[YOUR OBJECTIVE]: Rewrite the stretch from the start of the data through the line containing "Employment (343, 246)", both ends included, as a JSON list of strings with one string per line and no blank lines.

[RECORDS SUPPLIED]:
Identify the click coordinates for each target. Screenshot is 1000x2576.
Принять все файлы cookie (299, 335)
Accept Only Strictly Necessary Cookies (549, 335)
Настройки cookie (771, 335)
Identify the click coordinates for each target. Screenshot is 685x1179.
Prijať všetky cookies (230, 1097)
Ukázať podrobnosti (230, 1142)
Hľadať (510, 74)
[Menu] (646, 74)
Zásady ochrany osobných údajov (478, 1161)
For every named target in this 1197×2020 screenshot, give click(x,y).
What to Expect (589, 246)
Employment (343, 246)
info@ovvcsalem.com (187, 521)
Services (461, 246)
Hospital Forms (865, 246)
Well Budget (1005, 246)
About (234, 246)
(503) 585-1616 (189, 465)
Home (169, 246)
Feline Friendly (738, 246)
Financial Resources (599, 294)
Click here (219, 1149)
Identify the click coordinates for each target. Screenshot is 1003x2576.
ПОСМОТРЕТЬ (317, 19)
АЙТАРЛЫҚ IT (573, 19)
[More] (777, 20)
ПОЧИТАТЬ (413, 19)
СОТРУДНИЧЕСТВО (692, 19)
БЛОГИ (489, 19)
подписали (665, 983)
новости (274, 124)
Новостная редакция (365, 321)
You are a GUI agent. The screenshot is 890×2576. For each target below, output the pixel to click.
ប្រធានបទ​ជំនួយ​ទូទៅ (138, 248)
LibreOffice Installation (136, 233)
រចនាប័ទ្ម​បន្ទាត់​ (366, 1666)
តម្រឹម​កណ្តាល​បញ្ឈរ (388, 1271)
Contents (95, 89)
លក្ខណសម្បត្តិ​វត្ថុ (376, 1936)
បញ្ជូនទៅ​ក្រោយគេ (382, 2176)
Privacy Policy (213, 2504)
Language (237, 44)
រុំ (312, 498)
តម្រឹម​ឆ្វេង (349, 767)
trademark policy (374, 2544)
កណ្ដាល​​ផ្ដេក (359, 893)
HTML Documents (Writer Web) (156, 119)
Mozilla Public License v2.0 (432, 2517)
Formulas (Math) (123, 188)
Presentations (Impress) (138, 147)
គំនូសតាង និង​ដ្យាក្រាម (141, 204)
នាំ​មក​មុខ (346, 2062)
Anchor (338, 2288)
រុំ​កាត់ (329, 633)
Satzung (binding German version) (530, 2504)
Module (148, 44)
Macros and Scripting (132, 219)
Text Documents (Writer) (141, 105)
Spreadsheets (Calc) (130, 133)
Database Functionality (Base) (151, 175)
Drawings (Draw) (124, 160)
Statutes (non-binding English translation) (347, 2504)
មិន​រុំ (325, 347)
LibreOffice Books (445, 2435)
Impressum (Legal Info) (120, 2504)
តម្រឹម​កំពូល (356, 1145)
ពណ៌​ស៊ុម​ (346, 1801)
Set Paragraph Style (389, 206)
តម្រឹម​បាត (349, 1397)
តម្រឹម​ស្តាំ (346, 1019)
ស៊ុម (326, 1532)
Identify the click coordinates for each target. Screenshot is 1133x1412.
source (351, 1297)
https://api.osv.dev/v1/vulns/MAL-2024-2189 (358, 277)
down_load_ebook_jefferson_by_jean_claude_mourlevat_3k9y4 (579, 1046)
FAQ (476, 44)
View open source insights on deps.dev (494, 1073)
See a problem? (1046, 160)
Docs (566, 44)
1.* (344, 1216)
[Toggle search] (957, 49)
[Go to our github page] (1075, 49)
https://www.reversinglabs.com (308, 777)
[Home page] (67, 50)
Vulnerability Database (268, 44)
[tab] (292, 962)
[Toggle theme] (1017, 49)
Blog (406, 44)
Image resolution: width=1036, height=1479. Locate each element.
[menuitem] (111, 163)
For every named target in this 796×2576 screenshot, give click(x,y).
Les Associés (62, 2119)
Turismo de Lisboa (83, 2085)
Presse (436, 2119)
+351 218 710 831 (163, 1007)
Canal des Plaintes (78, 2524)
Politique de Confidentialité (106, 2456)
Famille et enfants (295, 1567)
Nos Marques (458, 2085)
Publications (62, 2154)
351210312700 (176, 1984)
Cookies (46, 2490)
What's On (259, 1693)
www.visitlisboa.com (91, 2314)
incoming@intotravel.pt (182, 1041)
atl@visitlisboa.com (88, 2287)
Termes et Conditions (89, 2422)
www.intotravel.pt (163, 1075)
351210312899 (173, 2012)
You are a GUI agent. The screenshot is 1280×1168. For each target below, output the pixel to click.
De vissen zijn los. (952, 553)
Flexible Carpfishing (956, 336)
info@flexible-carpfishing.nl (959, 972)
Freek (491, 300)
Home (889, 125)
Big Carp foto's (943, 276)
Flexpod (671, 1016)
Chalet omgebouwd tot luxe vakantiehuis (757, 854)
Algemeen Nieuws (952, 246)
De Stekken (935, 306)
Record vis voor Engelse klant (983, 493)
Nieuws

[SOLUTION FOR THIS TASK]:
[
  "Identify the click coordinates for each target. Screenshot is 1000x2576.",
  "Принять все файлы cookie (299, 335)",
  "Accept Only Strictly Necessary Cookies (549, 335)",
  "Настройки cookie (771, 335)",
  "Identify the click coordinates for each target. Screenshot is 685x1179.",
  "Prijať všetky cookies (230, 1097)",
  "Ukázať podrobnosti (230, 1142)",
  "Hľadať (510, 74)",
  "[Menu] (646, 74)",
  "Zásady ochrany osobných údajov (478, 1161)",
  "For every named target in this 1197×2020 screenshot, give click(x,y).",
  "What to Expect (589, 246)",
  "Employment (343, 246)"
]